Après 903 jours d'un calvaire inimaginable, Elizabeth Tsurkov, doctorante à l'université de Princeton et détentrice des nationalités israélienne et russe, sort du silence. Libérée en septembre dernier, la chercheuse de 38 ans a livré un témoignage glaçant, détaillant les tortures extrêmes et les horreurs subies aux mains des Brigades du Hezbollah, une milice chiite irakienne soutenue par l'Iran.
Les faits remontent à mars 2023. Alors qu'elle quittait un café du centre de Bagdad, Tsurkov a été enlevée en pleine rue. Elle décrit l'interception violente par un SUV noir. Des hommes l'ont forcée à monter à l'arrière du véhicule, où les agressions ont immédiatement commencé. « Ils ont commencé à me tordre le petit doigt, ils ont failli le casser », a-t-elle raconté. « J'ai compris que ça ne servait à rien de résister. »
Battue jusqu'à perdre connaissance
Les premières heures ont basculé dans les coups et les agressions sexuelles, marquant le début d'une captivité qui allait durer plus de deux ans et demi.
Les premiers mois de détention se sont révélés être les plus brutaux. Tsurkov décrit des actes de torture. Elle raconte avoir été ligotée, suspendue au plafond et battue jusqu'à ce qu'elle perde connaissance. Ses tortionnaires lui ont infligé des décharges électriques et l'ont forcée à prendre des positions qui lui causaient des douleurs atroces au dos et aux épaules. « Quand je perdais connaissance, ils me jetaient de l'eau au visage pour me réveiller et pouvoir continuer à me torturer. »

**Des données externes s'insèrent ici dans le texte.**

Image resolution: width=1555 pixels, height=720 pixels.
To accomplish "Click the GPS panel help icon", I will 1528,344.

Dans son interview, réalisée dans une position allongée en raison de la douleur persistante, elle a confié : « Ils m'ont fouettée sur tout le corps. Ils se servaient de moi comme d'un punching-ball. »

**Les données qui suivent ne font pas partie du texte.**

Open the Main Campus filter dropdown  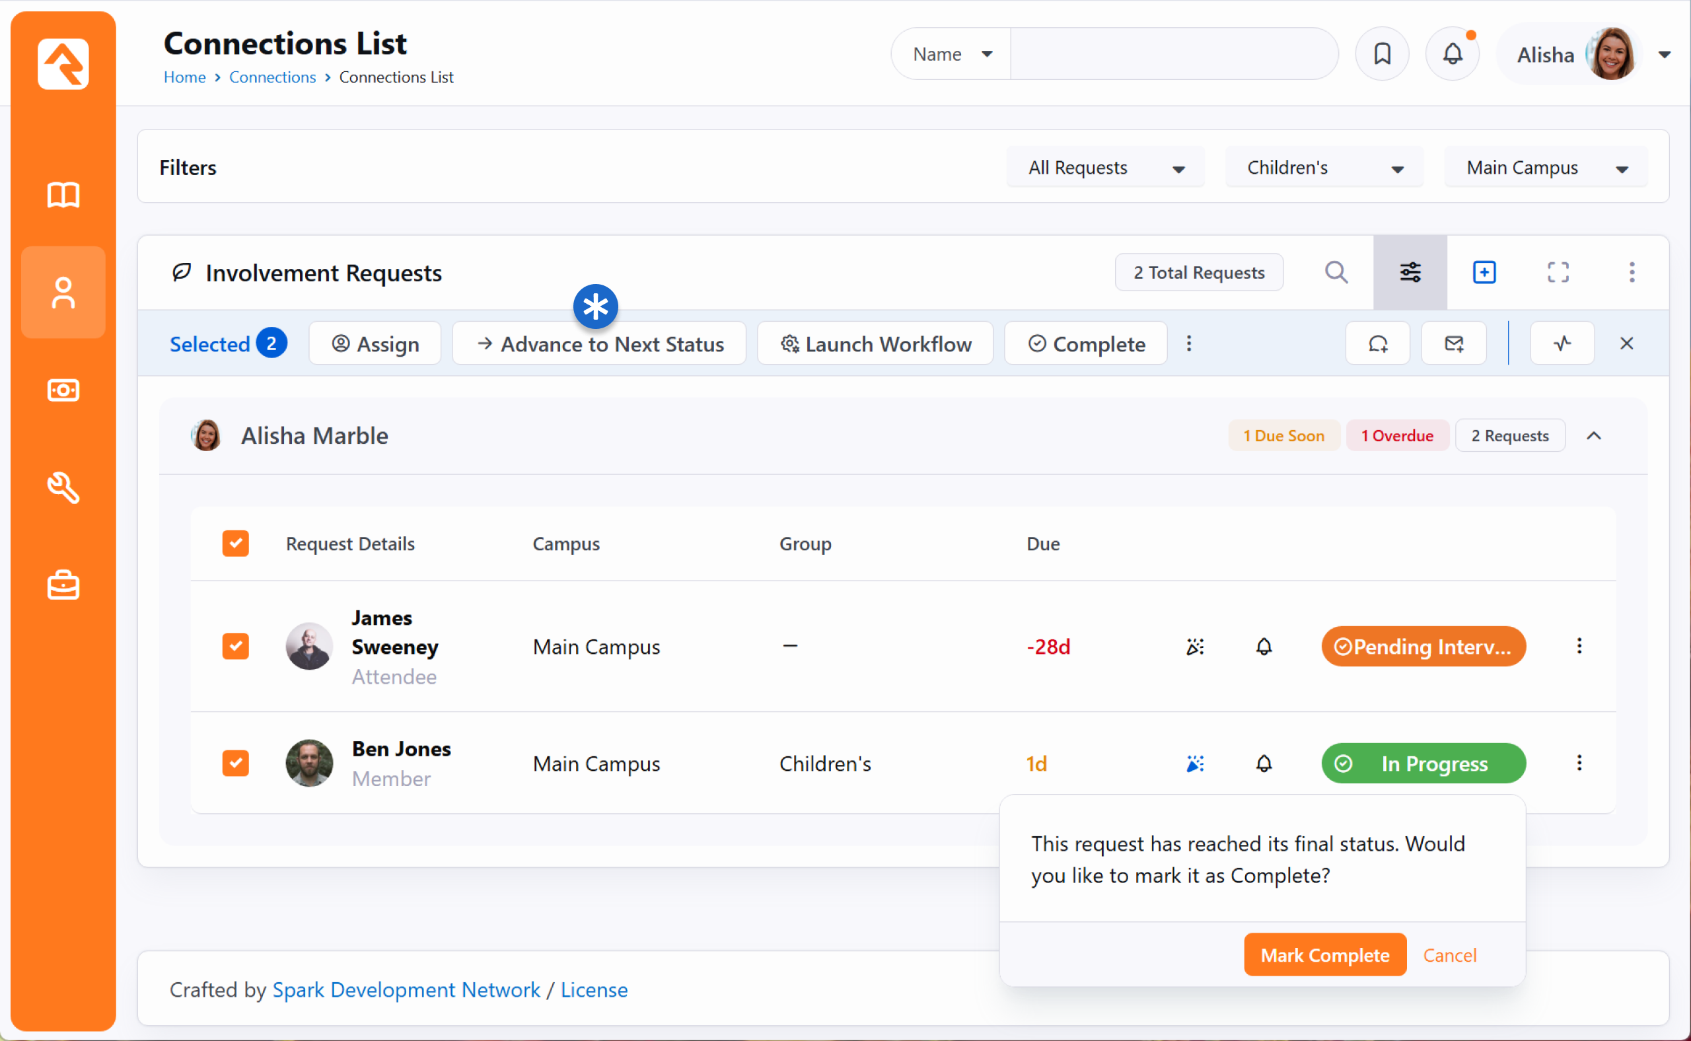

Un mois après son enlèvement, la situation s'est intensifiée. La découverte de preuves de son identité israélienne sur son téléphone a conduit ses ravisseurs à l'accuser d'espionnage – une accusation qu'elle et les autorités israéliennes nient ferment. Suite à son refus "d'avouer", elle a été de nouveau pendue et torturée. « Voilà pourquoi il me manque une dent », a-t-elle déclaré, montrant la marque de la violence dans sa bouche.